フーとエミリは冷凍庫を開けました。ヒューっと冷たい空気が流れてきます。

顔を近づけてみると、中には、透明の袋に入った色とりどりの食べ物が並んでいました。肉、魚、野菜…野菜!!

野菜が入っているとはびっくりです。エミリはママとパパが、生の野菜を切って料理に入れているところしか知りませんでした。

でも冷凍庫を良く見てみると、玉ねぎとトマトがそれぞれ細かく切ってあって、ビニール袋に入れてあります。

フーとエミリは顔を見合わせてにっこり!

二人は小さく切って凍らせたトマトと玉ねぎを1袋ずつ手に取りました。

フーのバッジがまたピカッと光りました。

これでスープに入れる具はそろいました。

フーは材料を全て包みから取り出して、グツグツいっている鍋の中にそっと入れました。

エミリはテーブルのそばで、フーの様子をジーっと見守っています。

お鍋のお湯がぐつぐつ言い出しました。

エミリは小さなイスをストーブのそばに持ってきて、ララを抱き上げました。

小さなイスの上に立ったエミリは、ララと一緒にお鍋の中をのぞきこんで言いました。「ほうら、ララ。スープがだんだんできてきたよ。」

ララは鍋の方を見て、鼻をヒクヒクさせて思いました。(ふうん、これがスープってものなのね。)

フーは続けて、塩とコショウも入れました。

塩はエミリの言っていた特別な塩を使いました。

ローズマリーなどのハーブを数種類乾かして細かく砕いたものが入っている、とっておきのお塩です。お父さんが毎年たくさん作って、家でもキャンプ場の食堂でも使っています。
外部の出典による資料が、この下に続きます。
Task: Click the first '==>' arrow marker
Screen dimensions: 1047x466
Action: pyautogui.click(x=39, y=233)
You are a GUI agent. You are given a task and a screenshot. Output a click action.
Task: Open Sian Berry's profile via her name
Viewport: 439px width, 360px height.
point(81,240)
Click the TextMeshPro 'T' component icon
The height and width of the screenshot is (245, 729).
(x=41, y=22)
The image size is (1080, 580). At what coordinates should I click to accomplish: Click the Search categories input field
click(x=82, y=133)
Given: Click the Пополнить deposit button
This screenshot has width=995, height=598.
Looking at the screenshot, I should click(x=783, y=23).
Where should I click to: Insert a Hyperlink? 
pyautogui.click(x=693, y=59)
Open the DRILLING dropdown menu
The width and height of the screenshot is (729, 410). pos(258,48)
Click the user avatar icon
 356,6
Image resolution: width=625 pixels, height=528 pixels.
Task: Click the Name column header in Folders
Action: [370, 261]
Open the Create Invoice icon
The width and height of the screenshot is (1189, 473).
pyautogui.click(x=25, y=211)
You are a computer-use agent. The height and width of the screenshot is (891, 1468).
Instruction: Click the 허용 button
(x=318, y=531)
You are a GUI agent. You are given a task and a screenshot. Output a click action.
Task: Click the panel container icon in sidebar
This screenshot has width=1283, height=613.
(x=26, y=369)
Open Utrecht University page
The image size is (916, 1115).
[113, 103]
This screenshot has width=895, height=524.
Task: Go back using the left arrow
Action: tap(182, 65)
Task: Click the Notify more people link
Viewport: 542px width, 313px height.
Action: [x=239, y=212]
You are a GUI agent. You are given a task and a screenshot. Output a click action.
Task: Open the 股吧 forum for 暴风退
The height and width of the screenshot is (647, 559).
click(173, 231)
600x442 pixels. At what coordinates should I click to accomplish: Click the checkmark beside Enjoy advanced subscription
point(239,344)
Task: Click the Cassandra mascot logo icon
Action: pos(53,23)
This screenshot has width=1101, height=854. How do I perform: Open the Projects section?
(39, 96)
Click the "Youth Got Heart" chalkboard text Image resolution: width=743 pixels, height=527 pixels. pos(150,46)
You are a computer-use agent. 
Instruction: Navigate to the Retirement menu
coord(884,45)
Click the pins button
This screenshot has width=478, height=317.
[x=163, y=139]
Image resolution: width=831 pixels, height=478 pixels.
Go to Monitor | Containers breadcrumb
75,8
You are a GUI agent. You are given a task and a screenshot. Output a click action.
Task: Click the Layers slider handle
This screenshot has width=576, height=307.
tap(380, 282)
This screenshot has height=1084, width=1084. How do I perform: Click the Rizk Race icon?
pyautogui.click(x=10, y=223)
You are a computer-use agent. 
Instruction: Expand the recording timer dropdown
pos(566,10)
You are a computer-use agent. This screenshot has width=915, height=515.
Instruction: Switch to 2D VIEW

塩コショウが入れば、あとはスープが煮えるのを待つだけです。

エミリもフーも、一仕事を終えてホッとしました。

エミリは台所の中央にある大きな椅子に座りました。フーも隣にやってきました。

お鍋は、相変わらずグツグツ言っています。

「火から目をはなしちゃいけないよって、パパがいつも言ってるわ」
エミリはそう言って、テーブルに頬杖をつきながら、お鍋とその下の薪ストーブの燃える炎を見比べていました。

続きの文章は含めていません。